Last night The Church of Jesus Christ of Latter-day Saints broadcast a special regarding the 100th Anniversary of the program known within the Church as “Seminary“.
It started in 1912, a class for teenagers in one stake (like a diocese) in Utah. The idea was simple: a chance to focus on the study of Scripture.
But is it really necessary? One would assume that a typical Sunday School class might offer enough, after all it works for other Churches.
Looking outward, no, it’s probably not necessary. Seeing the effect it has on our youth? I would say the answer is a resounding: YES!
I did not have the opportunity to attend and graduate Seminary. I really wish I had. However, I can attest that the knowledge my friends learned during that one hour every weekday morning before school started helped them understand the doctrine of their church like nothing I had ever seen. Furthermore, even though they attended a class in the wee hours of the morning before traipsing off to a full day at our high school, these teenagers were not only awake but positive about the experience.

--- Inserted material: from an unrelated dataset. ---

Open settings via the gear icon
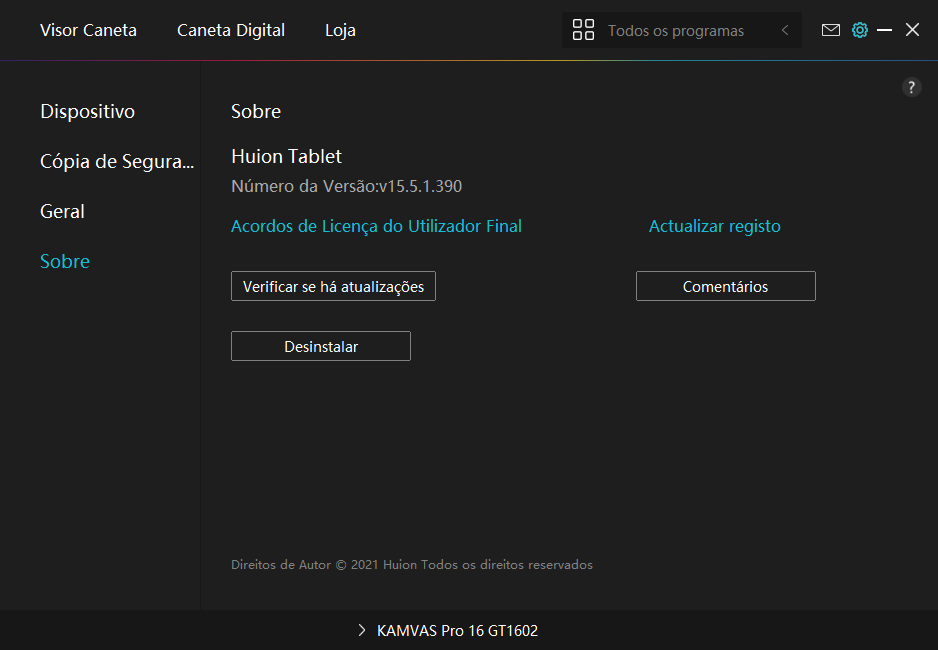 point(859,30)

I don’t know about you, but my thought about 6 AM as a teenager was more along the lines of: Can I beat you with this pillow for attempting to wake me up. It is sleep time!
OK, so that’s pretty much my opinion of 6 AM, now.
On the bright note, when I began to ask questions regarding my friends and their beliefs, they actually knew how to answer. Which is probably why Mormons ranked so high in religious knowledge in a recent Pew Forum study.
Four years of Seminary. Often at ridiculously early hours of the morning when their peers still see sugar plums dancing in their heads.
It is why I take my own son to Seminary, even though it is completely wrecking me mentally and physically from lack of sleep. I love the program, even if my body cannot figure out this whole “early to bed early to rise” thing.
So what happened in the broadcast, or “fireside” as we called it? A lot, mostly featuring the history of the program and remarks from a few teenagers from the North and South America as well as Europe. The most amazing story I heard centered around a teenager that wakes up at 4:30 AM to travel to a dock in order to board a canoe that takes him to Seminary. That is dedication and whew, I’m tired contemplating it! I will try to remember his story as I struggle with only a few brief hours of sleep to wake up at 5:45 AM to drive the seven minutes to our class.
We learned that in 1912 there were 70 students enrolled, but now Seminary students number over 350,000 across the world. One of the girls in that first class was the mother of President Eyring, first counselor to the President of the Church.
The most interesting fact, to me was that for the first two decades, Seminary didn’t teach a class on “The Book of Mormon”, as one might expect. Current President of the Twelve Apostles, Boyd K. Packer, actually spearheaded the inclusion of “The Book of Mormon”.
The keynote speaker of the night was President Packer, and I enjoyed his remarks. He reflected on his own years teaching Seminary and why he felt it so important. It was great to hear a first hand account of the growth of the program.
One of the things that touched me most was Packer’s simple statement reminding us that the term discipline comes from the word “disciple”. He wanted the youth to know that all the rules of morality serve a purpose and they should hold to their morals so they can be better disciples of Christ.
I know I want to better prepare myself as a disciple of Christ.
So the next time you see a Mormon teenager and they look a little tired, ask them how their Seminary class went that morning. Consider if you would have the same dedication at their age. When you spy those two missionaries in their suits and riding bicycles, realize that many prepared for their full-time 2-year mission by attending four years of Seminary, much like your average priest, pastor, or preacher. Ponder how fitting that is considering we are a lay church, expecting all of our membership to stand ready to serve in the role of clergy when called upon.